Text excerpt:
>> start

# First trip to Ohio River



## Buzzi (Jun 14, 2004)

Because of the big blow at Lake Erie we decided to go south from Columbus to the Ohio River for the first time ever! Took 23 to Portsmouth. Couldn't find the boat ramp. I asked someone and they said to follow them, and they led us right to the ramp! Folks at the ramp gave tips about where to fish and what to look for. When pulling out others asked how we did and told us how we could have done better. Good time and nice people in and around Portsmouth. Great fun exploring the river, and yes, a couple of catfish . . . small ones. Thanks everyone!


----------



## Daveo76 (Apr 14, 2004)

Glad you had a good time on your first trip. Most folks down this way are willing to help. River Days festival was going on this weekend and there were probably a lot more people around the river than usual. Just check the Ohio River page when you want to come down again and pm one of us and we can let you know whats going on. It will only get better from now on.....


----------



## Buzzi (Jun 14, 2004)

Thanks! I'll do that!


----------



## BIOMEDMAN (Jul 28, 2010)

I've found that there are alot of fish in the Ohio river, but people don't seem to fish it much... Good luck


----------



## Gottagofishn (Nov 18, 2009)

Buzzi,
I usually head down when the water temp hits the high 50's. That is usually in Oct. sometime. You will find everything hungry and willing to bite. They will begin to school up then and sometimes the fishing will be flat out spectacular. It is so good it becomes a tough decision weather to go to Erie or the river....In addition to that the fall colors will be in effect and make for a truly memorable trip.......make sure you have a camera....
In the past fishing has remained good as long as I have made the trips down. I think the latest I have been down was into December but I'm sure it probably remains good all winter.
Good luck!


----------



## vinnystatechamp (Jun 20, 2006)

sauger start hitting pretty well when it gets really cold like late november and december. basically whenever the weather cooperates and cools off the water


----------

>> end

Given problem: Reproduce word for word the part of the Ohio River fishing thread starting at "## Gottagofishn (Nov" and ending at "(Jun 20, 2006)". The material that comes next has nothing to do with the Ohio River fishing thread.

Raw data:
>> start

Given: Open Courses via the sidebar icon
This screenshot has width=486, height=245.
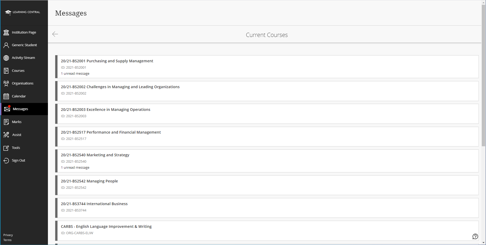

>> end

Solution for this task:
## Gottagofishn (Nov 18, 2009)

Buzzi,
I usually head down when the water temp hits the high 50's. That is usually in Oct. sometime. You will find everything hungry and willing to bite. They will begin to school up then and sometimes the fishing will be flat out spectacular. It is so good it becomes a tough decision weather to go to Erie or the river....In addition to that the fall colors will be in effect and make for a truly memorable trip.......make sure you have a camera....
In the past fishing has remained good as long as I have made the trips down. I think the latest I have been down was into December but I'm sure it probably remains good all winter.
Good luck!


----------



## vinnystatechamp (Jun 20, 2006)